> **ABOUT THIS EXERCISE**:
Go through the entries below. Copy each line in which "empresas" appears.

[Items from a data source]
━━━━━━

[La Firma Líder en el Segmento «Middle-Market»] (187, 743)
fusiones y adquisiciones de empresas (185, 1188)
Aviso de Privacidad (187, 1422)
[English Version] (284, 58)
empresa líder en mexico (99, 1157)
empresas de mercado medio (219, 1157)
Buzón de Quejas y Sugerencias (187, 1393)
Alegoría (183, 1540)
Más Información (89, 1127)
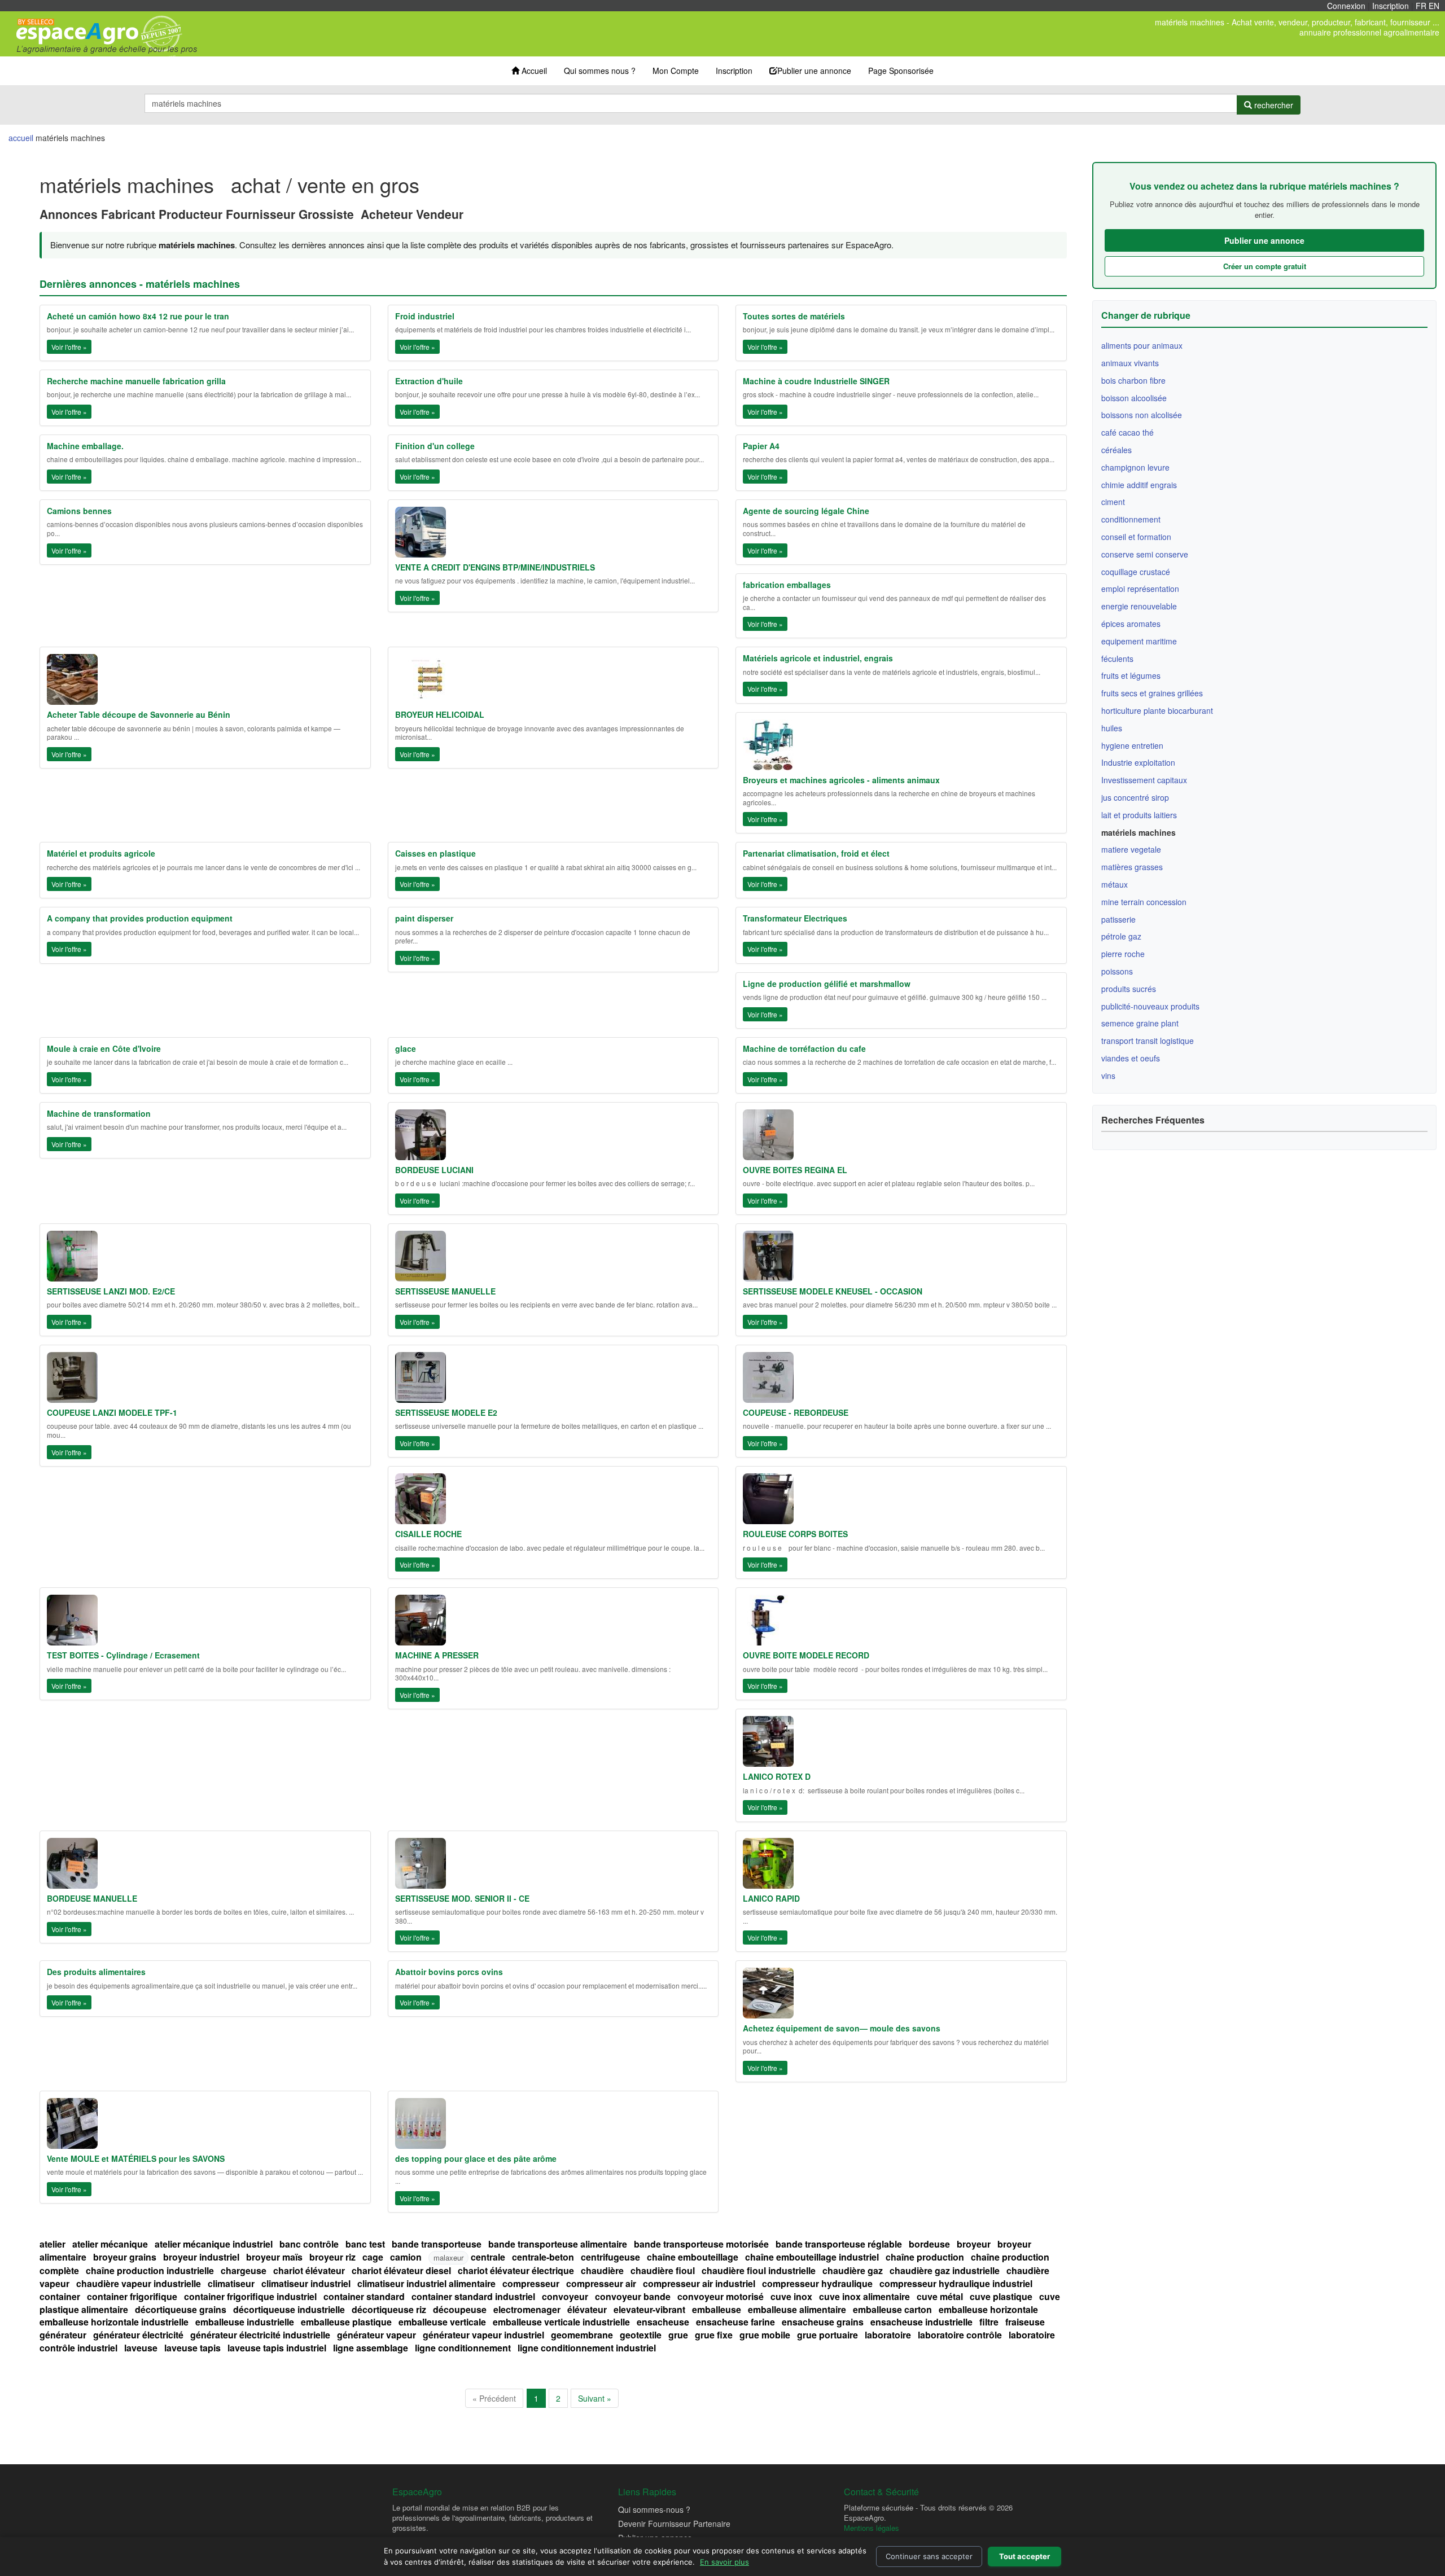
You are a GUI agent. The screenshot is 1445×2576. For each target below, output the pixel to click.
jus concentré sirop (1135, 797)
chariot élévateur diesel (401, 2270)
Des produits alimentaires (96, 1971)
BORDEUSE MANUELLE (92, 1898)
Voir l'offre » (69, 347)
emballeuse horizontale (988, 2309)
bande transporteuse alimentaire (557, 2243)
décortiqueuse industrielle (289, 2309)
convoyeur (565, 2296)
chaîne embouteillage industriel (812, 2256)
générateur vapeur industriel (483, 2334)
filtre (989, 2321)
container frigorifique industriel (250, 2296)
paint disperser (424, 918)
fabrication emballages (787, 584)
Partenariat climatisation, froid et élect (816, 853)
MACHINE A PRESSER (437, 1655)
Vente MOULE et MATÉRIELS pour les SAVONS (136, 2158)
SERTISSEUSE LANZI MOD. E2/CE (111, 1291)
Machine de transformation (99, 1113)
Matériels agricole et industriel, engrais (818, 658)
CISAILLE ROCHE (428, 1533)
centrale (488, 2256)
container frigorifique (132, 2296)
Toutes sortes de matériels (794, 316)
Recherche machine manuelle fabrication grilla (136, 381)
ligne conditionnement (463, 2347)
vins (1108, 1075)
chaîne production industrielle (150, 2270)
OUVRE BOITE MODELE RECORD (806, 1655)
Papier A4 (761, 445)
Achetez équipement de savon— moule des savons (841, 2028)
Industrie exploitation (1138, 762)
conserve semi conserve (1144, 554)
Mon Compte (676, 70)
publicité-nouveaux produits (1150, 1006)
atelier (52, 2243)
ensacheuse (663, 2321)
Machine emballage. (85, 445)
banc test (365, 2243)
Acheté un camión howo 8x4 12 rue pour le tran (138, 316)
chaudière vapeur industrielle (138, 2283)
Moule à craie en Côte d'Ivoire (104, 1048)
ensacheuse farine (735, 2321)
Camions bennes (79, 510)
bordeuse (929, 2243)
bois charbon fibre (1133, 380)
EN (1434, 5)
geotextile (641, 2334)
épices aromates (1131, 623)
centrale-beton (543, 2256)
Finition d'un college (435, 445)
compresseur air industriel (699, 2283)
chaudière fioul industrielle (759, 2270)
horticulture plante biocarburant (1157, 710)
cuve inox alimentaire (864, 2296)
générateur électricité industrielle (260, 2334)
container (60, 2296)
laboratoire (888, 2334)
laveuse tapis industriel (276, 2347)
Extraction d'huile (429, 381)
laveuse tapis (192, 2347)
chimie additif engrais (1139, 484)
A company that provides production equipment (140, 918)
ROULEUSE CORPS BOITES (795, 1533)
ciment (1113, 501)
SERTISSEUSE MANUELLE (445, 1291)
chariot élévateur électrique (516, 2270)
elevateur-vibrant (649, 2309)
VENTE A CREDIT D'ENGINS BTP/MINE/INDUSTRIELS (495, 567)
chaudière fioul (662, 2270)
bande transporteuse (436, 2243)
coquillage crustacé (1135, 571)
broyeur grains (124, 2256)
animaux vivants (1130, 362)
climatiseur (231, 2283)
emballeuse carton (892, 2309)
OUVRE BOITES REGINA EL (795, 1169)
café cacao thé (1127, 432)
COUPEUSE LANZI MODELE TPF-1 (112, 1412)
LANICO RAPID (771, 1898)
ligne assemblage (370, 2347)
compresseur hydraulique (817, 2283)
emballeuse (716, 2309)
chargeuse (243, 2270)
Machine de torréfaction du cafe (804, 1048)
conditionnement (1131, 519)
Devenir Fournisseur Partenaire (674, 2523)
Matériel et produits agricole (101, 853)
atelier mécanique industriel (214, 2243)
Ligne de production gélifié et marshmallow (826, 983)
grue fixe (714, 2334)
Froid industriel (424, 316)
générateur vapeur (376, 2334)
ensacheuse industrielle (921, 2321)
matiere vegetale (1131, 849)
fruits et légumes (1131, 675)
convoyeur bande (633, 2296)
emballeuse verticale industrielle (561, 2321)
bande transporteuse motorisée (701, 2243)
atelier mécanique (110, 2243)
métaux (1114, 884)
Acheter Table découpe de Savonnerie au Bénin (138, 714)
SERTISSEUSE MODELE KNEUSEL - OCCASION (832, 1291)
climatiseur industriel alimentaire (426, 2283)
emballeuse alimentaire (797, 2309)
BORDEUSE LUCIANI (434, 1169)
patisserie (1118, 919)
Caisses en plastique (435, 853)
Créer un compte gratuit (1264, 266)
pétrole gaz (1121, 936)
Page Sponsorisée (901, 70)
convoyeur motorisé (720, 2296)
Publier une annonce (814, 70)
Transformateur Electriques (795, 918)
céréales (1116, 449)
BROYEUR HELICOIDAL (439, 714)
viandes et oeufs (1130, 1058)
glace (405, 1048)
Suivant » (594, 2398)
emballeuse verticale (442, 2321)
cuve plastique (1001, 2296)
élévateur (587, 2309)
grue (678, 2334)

━━━━━━

> **TASK SOLUTION**:
fusiones y adquisiciones de empresas (185, 1188)
empresas de mercado medio (219, 1157)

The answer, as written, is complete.